Allons-nous renoncer à la liberté ? Une feuille de route pour affronter des temps incertains, Carlo Strenger
Allons-nous renoncer à la liberté ? février 2018, trad. allemand Laurence Richard, 160 pages, 16 €
Ecrivain(s): Carlo Strenger Edition: Belfond
Carlo Strenger n’est pas un homme politique (il est trop honnête pour cela), mais une intelligence politique dont on aimerait pouvoir dire – pour le déplorer – que l’espèce en est éteinte en France. Cela voudrait dire qu’au moins elle y a existé. En réalité, elle n’y est jamais apparue (ou alors, si un représentant de cette espèce s’est aventuré chez nous, il n’a guère laissé de trace de son passage).
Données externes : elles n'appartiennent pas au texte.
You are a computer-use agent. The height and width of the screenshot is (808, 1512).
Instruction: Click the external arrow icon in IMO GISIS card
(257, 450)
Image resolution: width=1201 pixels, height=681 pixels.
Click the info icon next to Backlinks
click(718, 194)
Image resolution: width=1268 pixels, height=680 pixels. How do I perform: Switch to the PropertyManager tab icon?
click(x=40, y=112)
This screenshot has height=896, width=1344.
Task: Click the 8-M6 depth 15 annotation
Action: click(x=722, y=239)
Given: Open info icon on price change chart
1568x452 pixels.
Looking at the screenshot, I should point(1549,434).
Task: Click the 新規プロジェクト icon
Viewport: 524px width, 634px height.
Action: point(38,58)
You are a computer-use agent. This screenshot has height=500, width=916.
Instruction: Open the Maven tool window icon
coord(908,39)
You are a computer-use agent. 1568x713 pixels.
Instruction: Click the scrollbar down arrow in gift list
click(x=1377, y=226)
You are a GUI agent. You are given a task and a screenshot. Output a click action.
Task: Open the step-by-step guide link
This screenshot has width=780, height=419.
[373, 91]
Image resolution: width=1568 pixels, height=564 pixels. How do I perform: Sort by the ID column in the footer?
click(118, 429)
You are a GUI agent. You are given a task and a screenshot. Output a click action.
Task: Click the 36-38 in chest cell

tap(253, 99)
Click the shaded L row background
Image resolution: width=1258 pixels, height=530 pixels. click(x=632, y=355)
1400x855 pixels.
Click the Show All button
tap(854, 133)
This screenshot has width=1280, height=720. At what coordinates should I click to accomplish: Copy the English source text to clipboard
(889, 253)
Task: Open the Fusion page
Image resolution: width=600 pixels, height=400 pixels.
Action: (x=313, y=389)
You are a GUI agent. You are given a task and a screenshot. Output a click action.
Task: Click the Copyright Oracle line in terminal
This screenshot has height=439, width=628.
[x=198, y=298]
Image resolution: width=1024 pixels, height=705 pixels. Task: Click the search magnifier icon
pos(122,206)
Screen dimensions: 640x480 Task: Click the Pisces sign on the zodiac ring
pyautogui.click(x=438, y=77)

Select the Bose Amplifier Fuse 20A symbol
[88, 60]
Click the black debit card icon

Carlo Strenger se revendique de la « gauche libérale ». L’épithète ne doit pas prêter à confusion et être prise au sens qu’elle revêt en économie : en France comme ailleurs, il y a déjà beau temps que toute une partie de la gauche s’est convertie, à travers le projet européen, à un mélange délétère de libéralisation et de bureaucratie. Elle n’a plus d’yeux que pour la « société liquide » où tout est objet de consommation et pour les « villes-monde ». Malheureusement pour eux, le prolétariat, les petites gens, ne sont ni liquides, ni solubles dans la mondialisation marchande et marchante. Carlo Strenger est « libéral » au sens anglais du mot et, dans son essai Allons-nous renoncer à la liberté ? Une feuille de route pour affronter des temps incertains, s’affirme en disciple du grand historien des idées Isaiah Berlin, Juif russe (il est né à Riga) installé en Grande-Bretagne.
une référence à peu près inconnue en France, pays qui proclame fièrement au fronton de ses édifices publics une allégeance conjointe à la liberté, à l’égalité et à la fraternité, mais dont la production législative s’enrichit chaque jour de plusieurs centaines de pages, finissant par former une masse que plus personne n’est capable de dominer. Le problème est connu : la liberté et l’égalité ne sont pas compatibles et, en France, la liberté inquiète, d’où l’hypertrophie législative.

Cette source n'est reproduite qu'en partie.